WORK INSTRUCTIONS:
[a] Answer these questions from the excerpt on advanced welding, marking each answer with its matching numeral:
(i) Which four processes does the section say it reviews?
(ii) What improves GMAW arc stability and droplet transfer in the hybrid process?
(iii) What disadvantages of the GMAW/LBW hybrid are listed?
[b] Retype the stretch of the excerpt on advanced welding from "1.5.1 Hybrid welding" through "in Fig. 1.16.", reproducing every word and mark without change.

New developments in advanced welding

GMAW hybrid processes and other developments

This section reviews miscellaneous GMAW-related improved processes such as hybrid laser/GMAW, tandem GMAW welding, narrow groove welding and digital power source networking.

1.5.1 Hybrid welding processes: GMAW/LBW

This combination of high penetration laser beam welding (LBW) and good gap bridgeability (GMAW) processes builds on the intelligent combination of the advantages of each process. The resulting welds (Staufer et al., 2003) can be made at high speeds, have good penetration and are less sensitive to gap variations. The GMAW arc stability and droplet transfer are also improved by the intense metal vaporisation caused by LBW. Apparently, the greater amount of ionised metal and electrons in the LBW plasma reduces the need for high ionisation potential and exceeding the electrode work function in the GMAW arc thus provides better arc stability. Disadvantages include: high capital cost and the need for automation and precise beam/arc alignment. Typical GMAW/LBW heads are expensive and complex, as shown in Fig. 1.16.

ENTRIES PROVIDED:
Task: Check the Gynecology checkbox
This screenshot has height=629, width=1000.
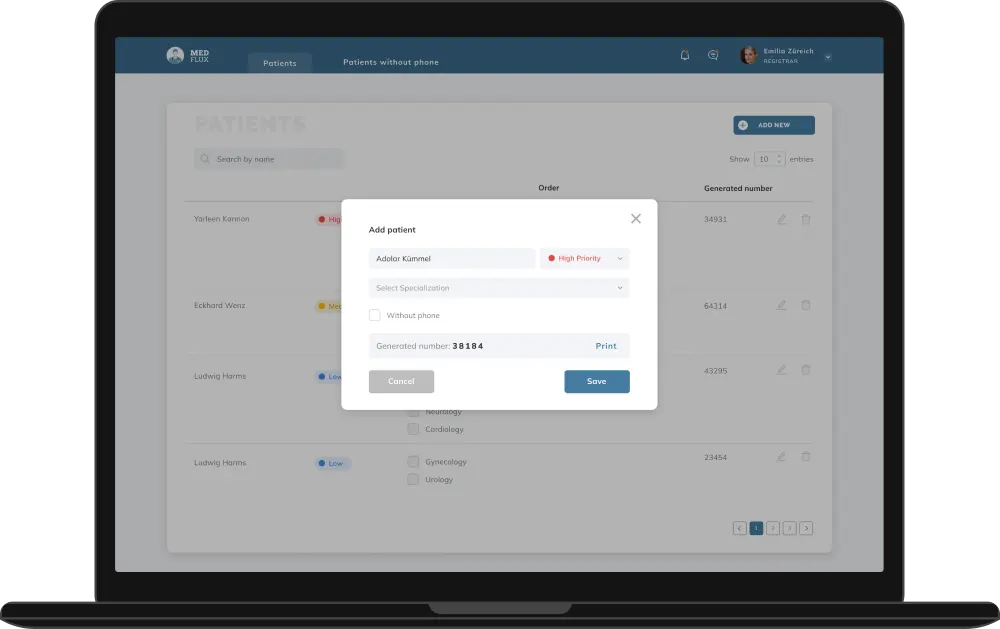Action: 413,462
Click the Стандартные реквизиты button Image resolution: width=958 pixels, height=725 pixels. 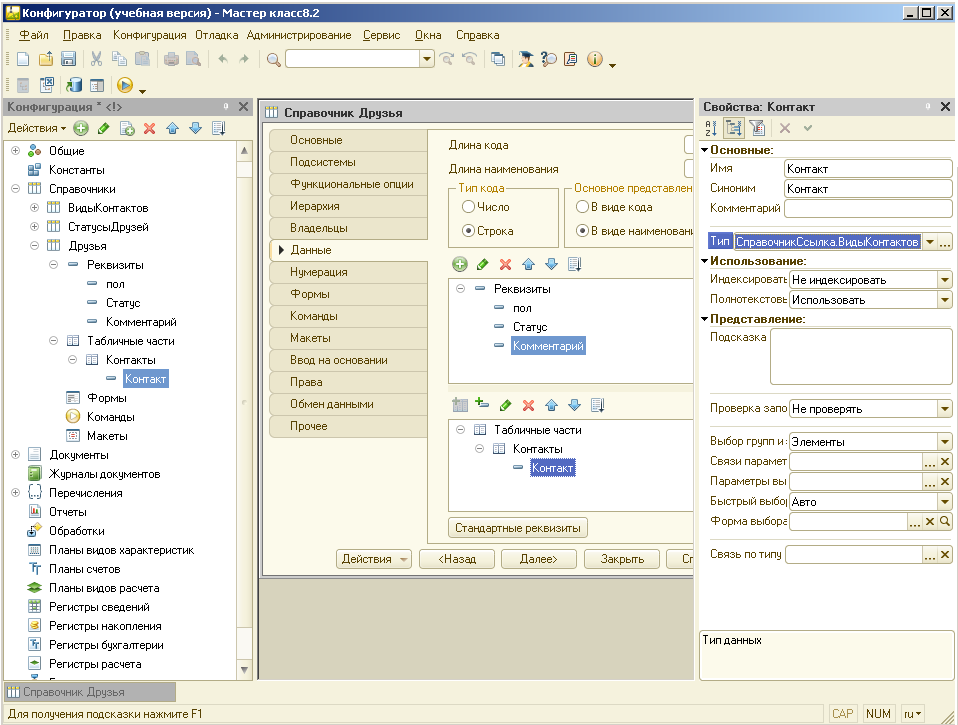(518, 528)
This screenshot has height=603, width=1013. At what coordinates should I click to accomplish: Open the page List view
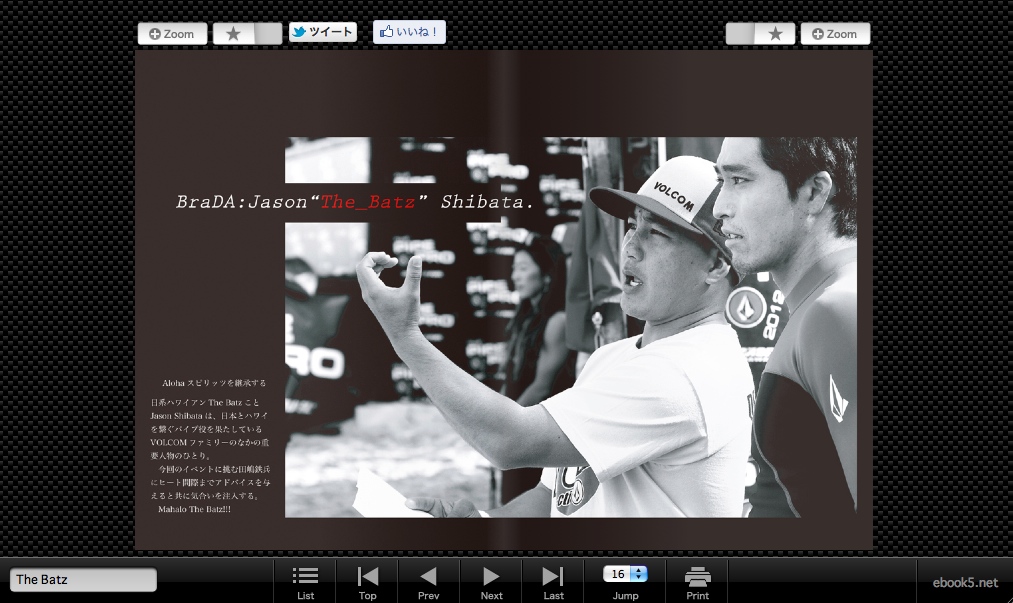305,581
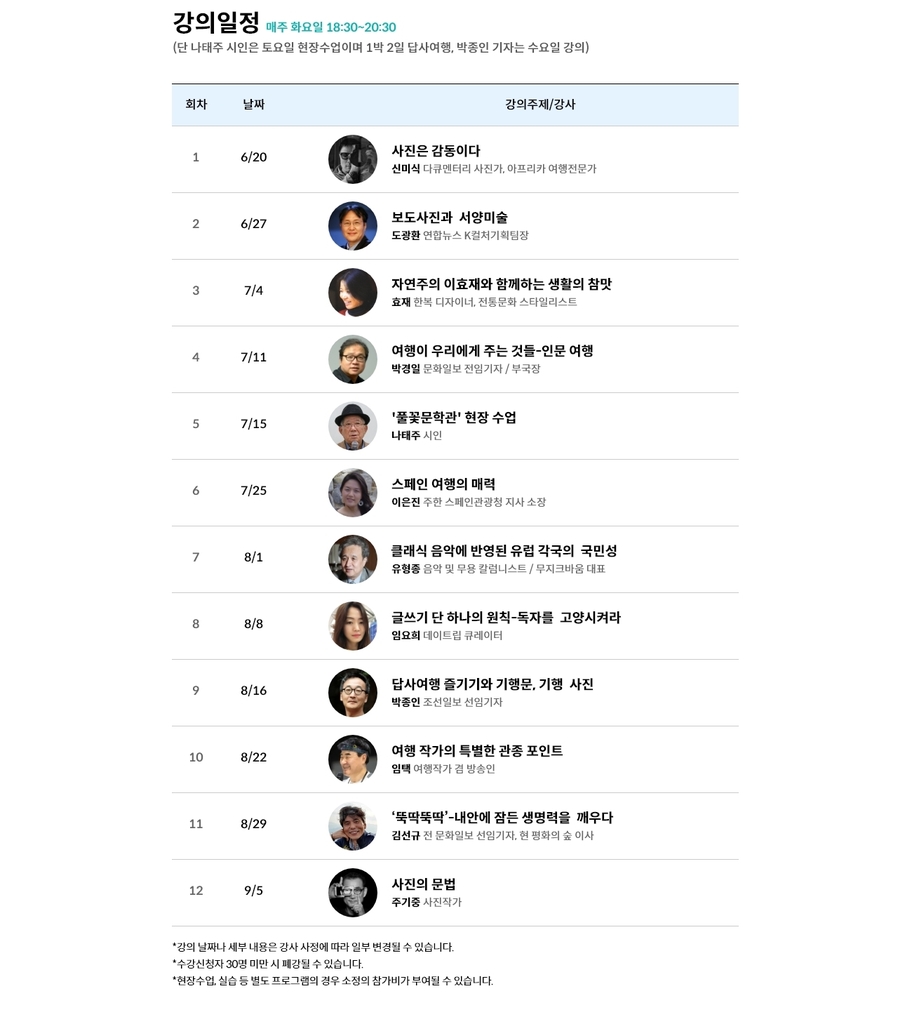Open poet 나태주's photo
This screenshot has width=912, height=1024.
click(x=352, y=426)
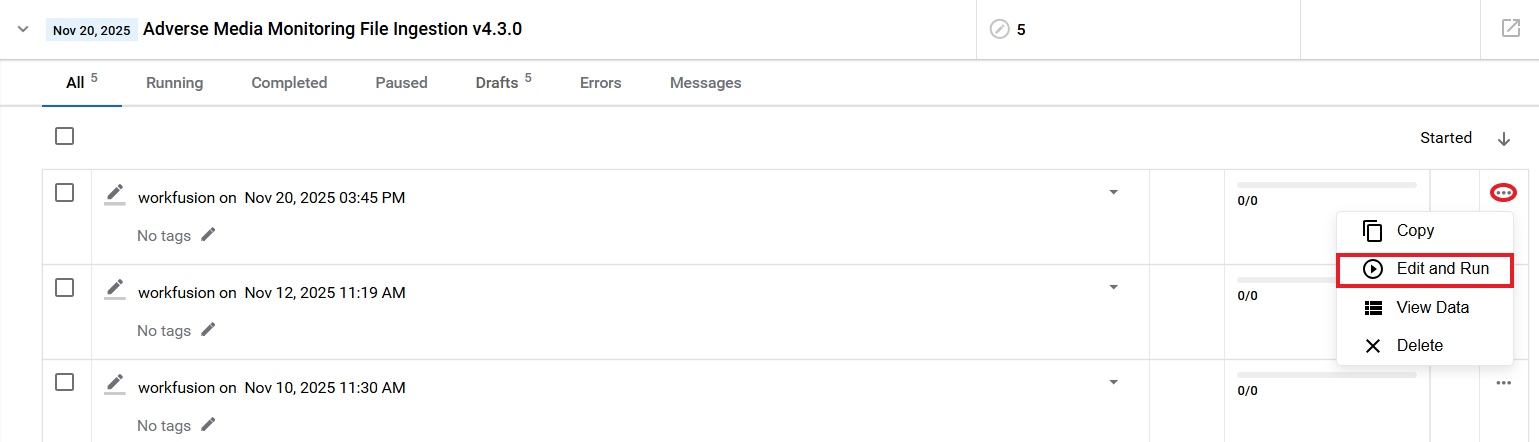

TASK-BY-TASK RESULTS:
[a]
(i) Hybrid laser/GMAW, tandem GMAW welding, narrow groove welding, and digital power source networking.
(ii) The intense metal vaporization caused by laser beam welding.
(iii) High capital cost, the need for automation, and the need for precise beam/arc alignment.

[b]
1.5.1 Hybrid welding processes: GMAW/LBW

This combination of high penetration laser beam welding (LBW) and good gap bridgeability (GMAW) processes builds on the intelligent combination of the advantages of each process. The resulting welds (Staufer et al., 2003) can be made at high speeds, have good penetration and are less sensitive to gap variations. The GMAW arc stability and droplet transfer are also improved by the intense metal vaporisation caused by LBW. Apparently, the greater amount of ionised metal and electrons in the LBW plasma reduces the need for high ionisation potential and exceeding the electrode work function in the GMAW arc thus provides better arc stability. Disadvantages include: high capital cost and the need for automation and precise beam/arc alignment. Typical GMAW/LBW heads are expensive and complex, as shown in Fig. 1.16.